Attribute cost by workflow and model; treat budget alerts as the start of a conversation, not a ceiling

The monitoring row deserves one emphasis: the point of the token-budget alert is the conversation that follows -- what are you trying to do, and is this the right tool for it? -- not the ceiling itself. That conversation is where the tiering policy survives contact with enthusiastic people.

The evals are the asset

All of this depends on one piece of infrastructure, and it is the least glamorous one: the evaluation set. A real eval is not a benchmark score copied from a launch post -- OpenAI's own enterprise guidance concedes that frontier benchmarks "cannot reveal all the nuances" of a specific workflow in a specific business.

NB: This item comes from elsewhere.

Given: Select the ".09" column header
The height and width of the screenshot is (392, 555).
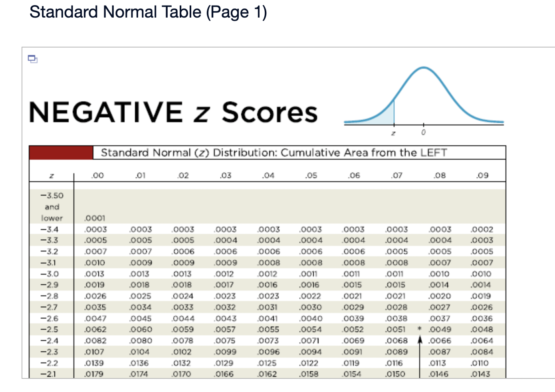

A real eval is a few hundred input-output pairs sampled from your actual work -- this supplier email, this contract clause, this candidate profile -- with a definition of "good" that your own operators wrote. Golden datasets, the practitioners call them. Anthropic's engineering guidance goes a step further and recommends writing the evals before the capability works, eval-driven development, the way disciplined teams write tests before code. They are tedious to build, they require your best people's judgment, and they are the single most durable thing in your AI stack.

Durable because everything else rotates. The model changes -- the top of the leaderboard has passed between three labs in two years. The prompts change with the model, because prompts are couplings, not assets; anyone who has swapped models under a production workload knows the prompt that sang on one model goes flat on another. Even the leaderboard changed its own name twice. The eval set is the one thing that gets more valuable with every rotation, because every new model release turns into a same-day answer to a concrete question: does this pass our bar, at what price, on our work? In practice the machinery is simple to describe: a stable task interface, an adapter layer so any model can sit behind it, an eval gate that scores correctness, cost, latency, and safety, a canary that routes a sliver of real traffic to the candidate, and a promotion rule -- the new model ships only when it clears the bar at a better cost per accepted outcome. Teams with that machinery experience a model launch as a shopping opportunity. Teams without it experience a migration project.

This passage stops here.